For matching files – Files should be in a tab delimited text file. There should not be quotations around text fields.
For analytical files – Files should be in the format requested and approved for the given data request.
The file naming standard for data files transferred via SFTP is as follows:
a. Agency acronym
b. Data Request Number listed in DSA
c. Date file was created (MM_DD_YYYY)
d. Contents of file (matching, analytical, key)
example: “DOL.000.01_01_2000.matching”
The table below identifies the most commonly requested data variables.
Field/Data Element | Format | Possible Values | Definition | Comment |
---|---|---|---|---|
SSN | Text or Varchar(9) | Social security # | With leading zero | |
DOB | YYYYMMDD | YYYYMMDD | Date of Birth | As a text field |
Gender | Text or varchar(1) | M = male, F = female, U = unknown | Gender | |
Race/Ethnicity | ||||
LastName | Text | |||
MiddleName | Text | |||
FirstName | Text | |||
SASID | Text or varchar(10) | State Assigned Student Identification Number | ||
HighSchoolCode | Text or varchar(6) | CollegeBoard HS assigned code | Include leading zero | |
Fake ID | A unique fake identifier to be used |
Metadata is structured data about data. High quality metadata provides helpful context about the data’s creation, quality, and uses and is key to improving data discovery. Metadata helps to answer the question “what is the data about?” by providing more detail about various characteristics of the data, including information about the data source, update frequency, and level of detail. Dataset metadata elements should include:
Related guidance for metadata on the open data portal can be found here. Participating Agencies should provide key metadata to accompany the interagency Data Dictionary fields. The Data Governing Board is responsible for developing, documenting and monitoring Data Definitions and Metadata for shared Data Elements within the cross-agency Data Dictionary. The Operating Group works with the Data Governing Board to ensure that the Data Dictionary for each Participating Agency is complete and up-to-date.
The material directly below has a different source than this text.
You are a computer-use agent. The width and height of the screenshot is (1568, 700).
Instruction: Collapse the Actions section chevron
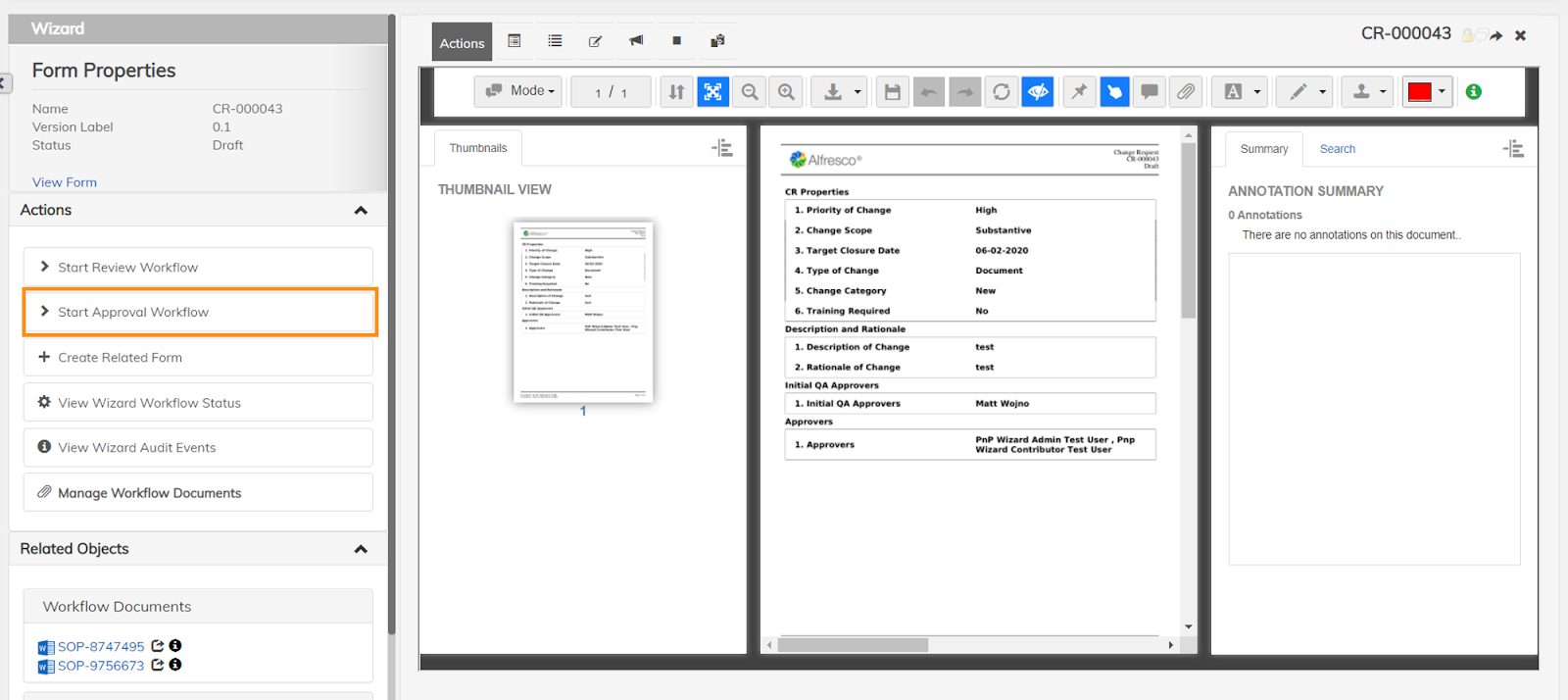coord(361,211)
Cross-agency data sharing is for legitimate governmental purposes, which can include evidence-based policy-making, academic research to support the wellbeing of state residents, and mandated, periodic state reporting. Each Participating Agency and the Data Integration Hub can only use Data for the authorized Data Sharing Request purpose and no other purpose in accordance with applicable federal and state law, the P20Win E-MOU and the Data Sharing Agreement. No participating agency, person or entity can maintain, use, disclose or share Data in a manner inconsistent with the terms of the P20Win E-MOU or its Appendices and applicable federal and state laws and regulations. Upon completion of the approved project in a Data Request, all Data must be destroyed as determined by the Participating Agencies in the Data Sharing Agreement. In accordance with applicable law and the P20Win E-MOU, the Data Governing Board establishes the parameters for Data Transmission and Data destruction.